Notes: For cochains $\phi \in C^k(X; R)$ and $\psi \in C^l(X; R)$ we can define the cup product $\phi \smile \psi \in C^{k+l}(X;R)$ is the cochain defined on the singular simplex $\sigma: \Delta^{k+l} \rightarrow X$ is given by the formula: $$\phi \smile \psi(\sigma) = \phi(\sigma|[v_0,...,v_k])\psi(\sigma|[v_k,...,v_{k+l}])$$ There are some properties of these cochairs for instance we have the induced cup product $H^k(X; R) \times H^l(X; R) \xrightarrow{\smile} H^{k+l}(X; R)$. I'm not sure if the induced map in this problem is the same as this one.

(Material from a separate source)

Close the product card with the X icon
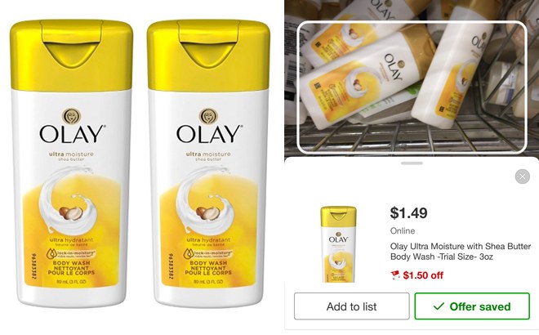(x=522, y=176)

I suspect this problem has something to do with Theorem 3.12 of this section because that theorem is about the projective space but it only contains $H^*$ which is defined to be the direct sum of all homology groups. I'm having trouble finding in this section information that relates the first cohomology group of $\mathbb{R}P^m$ and $\mathbb{R}P^n$.

Thank you!

Answer 1

The only nontrivial map $H^1(\mathbb{R}P^m;\mathbb{Z}/(2))\to H^1(\mathbb{R}P^n;\mathbb{Z}/(2))$ is the identity since both domain and codomain is isomorphic to $\mathbb{Z}/(2)$. Assume for contradiction that $f:\mathbb{R}P^n\to \mathbb{R}P^m$ induces this nontrivial map on $H^1$.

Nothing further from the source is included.